Grau Puigs Haus war weihnachtlich geschmückt. Der Töpfermeister, der im Alter von zehn Jahren dank der Hilfe eines großzügigen Nachbarn den väterlichen Grund und Boden verlassen konnte, hatte seinen Weg in Barcelona gemacht. Nun wartete er gemeinsam mit seiner Frau auf das Eintreffen der Gäste.

»Sie kommen, um mir ihre Ehrerbietung zu erweisen«, sagte er zu Guiamona. »Wann hat man schon einmal gesehen, dass Adlige und Händler das Haus eines Handwerkers betreten?«

Sie beschränkte sich darauf, ihm zuzuhören.

»Selbst der König unterstützt mich. Verstehst du? Der König! König Alfons.«

An diesem Tag wurde in der Werkstatt nicht gearbeitet. Bernat und Arnau saßen trotz der Kälte draußen auf dem Boden und beobachteten von dem Platz aus, auf dem die Krüge lagerten, das unablässige Kommen und Gehen der Sklaven, Gesellen und Lehrburschen. In den vergangenen acht Jahren hatte Bernat keinen Fuß mehr ins Haus der Puigs gesetzt. Doch das machte ihm nichts aus, sagte er sich, während er Arnaus Haar streichelte. Da saß, an ihn geschmiegt, sein Sohn – was wollte er mehr? Der Junge aß und lebte bei Guiamona und wurde sogar gemeinsam mit Graus Kindern von einem Lehrer im Lesen, Schreiben und Rechnen unterwiesen. Doch er wusste, dass Bernat sein Vater war, denn Guiamona hatte dafür gesorgt, dass er es nicht vergaß. Was Grau anging, so behandelte er seinen Neffen mit absoluter Gleichgültigkeit.

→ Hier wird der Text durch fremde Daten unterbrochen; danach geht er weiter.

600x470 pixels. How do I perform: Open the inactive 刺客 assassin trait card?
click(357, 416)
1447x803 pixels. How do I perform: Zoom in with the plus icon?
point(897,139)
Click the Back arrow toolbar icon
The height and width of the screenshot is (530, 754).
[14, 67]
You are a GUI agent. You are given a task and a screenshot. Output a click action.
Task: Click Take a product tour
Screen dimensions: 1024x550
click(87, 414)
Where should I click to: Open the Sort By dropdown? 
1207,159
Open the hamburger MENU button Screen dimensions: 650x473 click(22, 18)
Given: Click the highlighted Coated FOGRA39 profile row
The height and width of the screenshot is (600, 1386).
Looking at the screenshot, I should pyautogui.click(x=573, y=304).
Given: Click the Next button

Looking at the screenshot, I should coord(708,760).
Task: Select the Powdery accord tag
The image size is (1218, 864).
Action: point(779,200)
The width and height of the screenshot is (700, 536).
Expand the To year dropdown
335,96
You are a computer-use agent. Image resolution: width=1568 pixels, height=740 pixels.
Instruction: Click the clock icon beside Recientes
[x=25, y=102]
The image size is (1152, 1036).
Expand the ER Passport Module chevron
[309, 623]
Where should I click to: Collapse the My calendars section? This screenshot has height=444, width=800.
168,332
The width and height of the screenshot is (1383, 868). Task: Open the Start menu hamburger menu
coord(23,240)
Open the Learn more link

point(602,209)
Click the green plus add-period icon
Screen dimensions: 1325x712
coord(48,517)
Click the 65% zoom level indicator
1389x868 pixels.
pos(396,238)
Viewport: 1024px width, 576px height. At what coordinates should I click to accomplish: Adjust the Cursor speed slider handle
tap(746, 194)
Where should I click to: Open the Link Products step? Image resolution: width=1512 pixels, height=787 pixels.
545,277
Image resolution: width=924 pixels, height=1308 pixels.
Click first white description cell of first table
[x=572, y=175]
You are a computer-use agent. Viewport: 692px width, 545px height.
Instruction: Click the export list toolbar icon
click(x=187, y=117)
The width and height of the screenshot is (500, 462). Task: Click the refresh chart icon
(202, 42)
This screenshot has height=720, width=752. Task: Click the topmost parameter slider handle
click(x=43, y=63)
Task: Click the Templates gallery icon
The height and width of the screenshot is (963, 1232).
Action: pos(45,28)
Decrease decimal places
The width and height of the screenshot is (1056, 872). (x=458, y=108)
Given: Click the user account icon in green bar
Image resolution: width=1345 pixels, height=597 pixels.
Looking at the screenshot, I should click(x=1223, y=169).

Arnau benahm sich gut im Haus. Bernat hatte ihn immer wieder dazu ermahnt. Wenn er lachend in die Werkstatt stürmte, erhellte sich Bernats Gesicht. Die Sklaven und die Gesellen, selbst Jaume, beobachteten mit einem Lächeln auf den Lippen, wie der Junge auf den Vorplatz gerannt kam, um dort zu warten. Wenn Bernat mit seiner Arbeit fertig war, lief er zu ihm und umarmte ihn stürmisch. So manchen Abend, wenn die Werkstatt schloss, ließ Habiba ihn entwischen, und dann saßen Vater und Sohn schwatzend und lachend beisammen, unbeeindruckt von dem geschäftigen Treiben um sie herum.